Fruit and vegetable exports to overseas markets like the Middle East, Singapore, and Hong Kong are picking up nicely. That is according to Ruud Krul of the Dutch company Freshclusive. "It's more attractive to ship trade again due to the tariff drop. That works in our favor," he begins.
"Exports to other destinations, such as North America, however, are still lagging slightly. That market currently still has plenty of Mexican and Canadian products. We expect to start exporting mainly bell peppers to North America in a few weeks, but, at present, we're still only supplying complementary products when required to those markets. It's great that we can already fulfill that need.''
"The Japanese market is the same. We've sent the first shipments there, but the true volumes won't be released until later in the summer. We should export a lot more to Japan this year. Last year's tariffs were too high for that, but those rates are now back to pre-pandemic levels," says Ruud.
"Local production keeps expanding in places like the Middle East. That increases competition, but if there are local products, you must ensure you're better and can supply different types, varieties, and colors than are locally available.

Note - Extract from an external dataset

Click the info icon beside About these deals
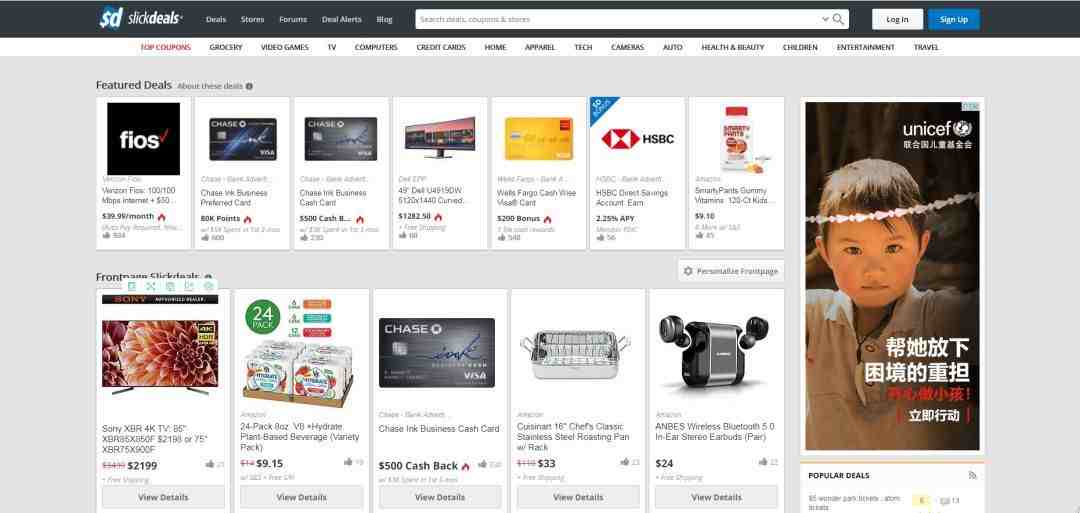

That's quite challenging because even local growers now know where to find mostly Dutch seed breeders. Fortunately, our huge product range and focus on special varieties help us stand out. We also continue innovating with new product(s), packaging, and labels."
"Plus, it's an advantage that we export a wide mix of products to markets like the Middle East, but also Singapore and Hong Kong. Volume-wise, specialty tomatoes and lettuce varieties are the largest items, but we're best known for our complex distribution. That sometimes involves a few boxes of edible flowers, star fruit, and herbs in one delivery. Offering mixed pallets is, therefore, a tremendous benefit, too; we can give customers all the products they want, in the volumes they want, in the most efficient way," Ruud explains.
"You'll always have competition, but we don't consider that a problem. Countries are increasingly adopting the strategy of consolidating all trade in a single warehouse. But, the Netherlands continues to have a huge logistical advantage. It's easier to get a pallet of wares from a grower in the middle of the country to Aalsmeer in North Holland than from Bordeaux to Paris. Dutch distances are always smaller. Also, we're shipping more and more products from our growers worldwide directly to clients; we find efficiency vital, too."
This spring, Freshclusive opened its new site with a 4,500m2 refrigerated warehouse, eight docks, and 300m2 office space in Aalsmeer. "This new location is great. Though 2022 was a fantastic year, this new building is truly wonderful. When we started, we couldn't have dreamed we'd be where we are now," Ruud concludes.